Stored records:
- Opening Delimiter -
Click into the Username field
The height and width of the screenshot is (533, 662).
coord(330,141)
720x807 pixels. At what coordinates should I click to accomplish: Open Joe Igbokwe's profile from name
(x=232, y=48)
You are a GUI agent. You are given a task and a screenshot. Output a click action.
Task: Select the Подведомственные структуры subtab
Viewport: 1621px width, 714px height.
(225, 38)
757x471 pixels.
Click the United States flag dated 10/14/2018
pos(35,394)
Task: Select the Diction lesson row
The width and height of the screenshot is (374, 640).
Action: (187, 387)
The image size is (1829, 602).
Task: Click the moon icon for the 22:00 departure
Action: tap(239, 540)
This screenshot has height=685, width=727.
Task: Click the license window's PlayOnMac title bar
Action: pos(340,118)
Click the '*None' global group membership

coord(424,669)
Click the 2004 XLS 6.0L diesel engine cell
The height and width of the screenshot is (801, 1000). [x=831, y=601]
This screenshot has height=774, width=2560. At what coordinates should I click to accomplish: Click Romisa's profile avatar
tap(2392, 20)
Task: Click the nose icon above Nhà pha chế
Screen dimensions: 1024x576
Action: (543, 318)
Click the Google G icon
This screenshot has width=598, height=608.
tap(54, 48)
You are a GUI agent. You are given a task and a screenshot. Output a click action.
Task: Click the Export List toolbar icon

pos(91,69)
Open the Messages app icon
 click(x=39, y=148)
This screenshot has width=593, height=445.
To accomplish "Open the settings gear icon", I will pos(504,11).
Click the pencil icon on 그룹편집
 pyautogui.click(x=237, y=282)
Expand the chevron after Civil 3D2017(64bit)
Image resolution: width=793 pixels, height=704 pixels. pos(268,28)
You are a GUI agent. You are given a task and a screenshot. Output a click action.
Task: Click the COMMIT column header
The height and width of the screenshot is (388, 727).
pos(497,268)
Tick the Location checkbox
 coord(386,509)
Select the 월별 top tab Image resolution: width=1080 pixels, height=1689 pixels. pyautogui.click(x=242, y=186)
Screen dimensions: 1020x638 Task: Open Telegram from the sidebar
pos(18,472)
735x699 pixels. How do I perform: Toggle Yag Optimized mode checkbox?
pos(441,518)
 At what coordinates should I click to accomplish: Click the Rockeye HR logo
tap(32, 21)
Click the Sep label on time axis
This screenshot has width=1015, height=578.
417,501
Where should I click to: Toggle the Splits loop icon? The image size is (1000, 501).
- Closing Delimiter -
Task instructions —
Return exactly the lines in the records above, beginning with the one that holds "This screenshot has height=774, width=2560." and ending with the last.

Answer —
This screenshot has height=774, width=2560. At what coordinates should I click to accomplish: Click Romisa's profile avatar
tap(2392, 20)
Task: Click the nose icon above Nhà pha chế
Screen dimensions: 1024x576
Action: (543, 318)
Click the Google G icon
This screenshot has width=598, height=608.
tap(54, 48)
You are a GUI agent. You are given a task and a screenshot. Output a click action.
Task: Click the Export List toolbar icon

pos(91,69)
Open the Messages app icon
 click(x=39, y=148)
This screenshot has width=593, height=445.
To accomplish "Open the settings gear icon", I will pos(504,11).
Click the pencil icon on 그룹편집
 pyautogui.click(x=237, y=282)
Expand the chevron after Civil 3D2017(64bit)
Image resolution: width=793 pixels, height=704 pixels. pos(268,28)
You are a GUI agent. You are given a task and a screenshot. Output a click action.
Task: Click the COMMIT column header
The height and width of the screenshot is (388, 727).
pos(497,268)
Tick the Location checkbox
 coord(386,509)
Select the 월별 top tab Image resolution: width=1080 pixels, height=1689 pixels. pyautogui.click(x=242, y=186)
Screen dimensions: 1020x638 Task: Open Telegram from the sidebar
pos(18,472)
735x699 pixels. How do I perform: Toggle Yag Optimized mode checkbox?
pos(441,518)
 At what coordinates should I click to accomplish: Click the Rockeye HR logo
tap(32, 21)
Click the Sep label on time axis
This screenshot has width=1015, height=578.
417,501
Where should I click to: Toggle the Splits loop icon? The image size is (1000, 501).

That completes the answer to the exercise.